EUA. Aprofunda-se a crise russa

Altos dirigentes da campanha de Trump contactaram com políticos e agentes de espionagem russos antes das eleições, agravando o estado de crise do novo governo

Mudam os dias e alteram-se ligeiramente as figuras, mas a agulha da suspeita em torno do novo governo americano continua apontada na mesma direção, ameaçando transformar-se em breve numa força paralisante, mesmo que ainda não tenha passado um mês desde que Donald Trump tomou posse. O “New York Times” revelou ontem que numerosos funcionários e dirigentes da campanha do novo presidente estabeleceram contacto com políticos e agentes dos serviços de espionagem russos antes das eleições e que o fizeram com uma intensidade tal que os investigadores se sentem alarmados com o que podem vir a encontrar, mesmo não havendo para já indícios de que a equipa republicana tivesse encomendado ou estivesse a par das operações informáticas contra várias plataformas democratas.
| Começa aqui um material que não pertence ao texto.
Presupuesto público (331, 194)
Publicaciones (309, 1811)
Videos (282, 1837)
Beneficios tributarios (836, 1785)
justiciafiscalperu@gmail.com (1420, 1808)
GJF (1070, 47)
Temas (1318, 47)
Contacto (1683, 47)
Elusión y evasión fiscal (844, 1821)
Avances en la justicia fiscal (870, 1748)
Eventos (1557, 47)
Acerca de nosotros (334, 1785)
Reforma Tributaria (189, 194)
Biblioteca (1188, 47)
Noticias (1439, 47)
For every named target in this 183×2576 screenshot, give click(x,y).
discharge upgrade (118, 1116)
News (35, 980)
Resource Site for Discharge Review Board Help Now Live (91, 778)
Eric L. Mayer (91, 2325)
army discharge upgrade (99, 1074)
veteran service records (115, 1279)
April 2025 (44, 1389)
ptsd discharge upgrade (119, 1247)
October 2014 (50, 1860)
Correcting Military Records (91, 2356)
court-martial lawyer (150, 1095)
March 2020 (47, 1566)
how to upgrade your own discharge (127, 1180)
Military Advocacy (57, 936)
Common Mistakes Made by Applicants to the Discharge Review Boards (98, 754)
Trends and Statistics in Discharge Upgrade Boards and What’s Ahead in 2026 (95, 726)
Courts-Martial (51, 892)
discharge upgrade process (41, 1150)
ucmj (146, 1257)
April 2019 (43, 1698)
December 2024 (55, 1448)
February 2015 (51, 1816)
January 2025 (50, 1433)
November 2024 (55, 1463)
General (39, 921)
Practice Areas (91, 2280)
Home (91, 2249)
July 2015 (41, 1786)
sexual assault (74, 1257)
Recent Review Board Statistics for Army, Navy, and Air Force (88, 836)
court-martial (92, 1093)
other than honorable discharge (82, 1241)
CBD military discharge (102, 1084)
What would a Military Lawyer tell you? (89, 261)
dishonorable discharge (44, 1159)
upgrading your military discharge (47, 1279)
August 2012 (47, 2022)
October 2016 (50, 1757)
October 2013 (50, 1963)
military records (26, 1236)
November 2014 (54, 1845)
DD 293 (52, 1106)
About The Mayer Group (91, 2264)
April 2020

A notícia de ontem surge no pior momento da nova administração americana, contra quem se sucedem acusações e obstáculos a um ritmo sem precedentes. O governo está por estes dias fragilizado pela demissão do seu conselheiro para os assuntos de segurança nacional, Michael Flynn, que se afastou – ou foi forçado a fazê-lo, segundo a Casa Branca – no momento em que o “Washington Post” revelou que Flynn mentiu ao vice-presidente e público americano ao assegurar que não discutiu as sanções russas com o embaixador Sergey Kislyak, quando, na verdade, deu a entender num telefonema em dezembro que o governo de Trump seria mais brando com o Kremlin, violando uma lei que proíbe civis de fazerem diplomacia e possivelmente influenciando Moscovo – que não respondeu às últimas punições americanas.

O caso da demissão de Flynn só se tornou mais explosivo no início da noite de terça-feira – ainda a horas das mais recentes revelações do “New York Times” –, quando o porta-voz da Casa Branca confirmou as notícias que indicavam que Trump fora informado da mentira do seu conselheiro há quase um mês. Isso parece significar duas coisas que ontem alarmavam democratas e republicanos no Congresso: que o presidente norte-americano decidiu manter Flynn num cargo altamente sensível apesar de ele ter mentido ao país e de estar em risco de ser chantageado pelo Kremlin – que sabia do que fora discutido ao telefone –; e que, para além do mais, Trump optou por nada fazer enquanto o seu vice e outros dirigentes do seu governo repetiam às televisões a mentira do conselheiro.

É neste contexto que se inserem as revelações de ontem do “New York Times”, que só adensam a nuvem de suspeitas que paira há meses sobre Donald Trump e sugere que Moscovo construiu com ele uma parceria que se destina a degradar os laços entre as democracias ocidentais, denegrir a influência americana no estrangeiro e permitir uma esfera de influência russa que nenhum outro líder americano do pós-Guerra Fria autorizaria. Trump respondeu ontem dizendo que foi sob o olhar de Barack Obama que a Rússia anexou a Crimeia e que, a seu ver, o verdadeiro problema não são os indícios de influência russa sobre o seu governo e equipa, mas as fugas de informação que vêm informando o “New York Times” e “Washington Post” – a quem já teceu duras críticas e até impediu o acesso à sua campanha. “Este disparate da ligação russa é uma tentativa de cobrir os muitos erros da campanha falhada de Hillary Clinton”, lançou.

Investigação

Alguns congressistas republicanos admitiam ontem redobrar esforços no que diz respeito às investigações ao envolvimento russo nas eleições do último ano, assim como aos possíveis laços ocultos entre o Kremlin e o novo governo americano, sugerindo que a maioria que supostamente devia acomodar o presidente começa a ceder sob o peso das suas polémicas. Richard Burr, por exemplo, um dos dois membros de topo no Comité de Investigação do Senado, que ainda há meses questionava a necessidade de um olhar atento à mão russa nas eleições, uniu-se ontem ao democrata Mark Warner e juntos prometeram que a investigação já em curso vai focar-se também nos contactos entre membros do governo e agentes russos. “Vamos prosseguir agressivamente as nossas responsabilidades”, disse Burr.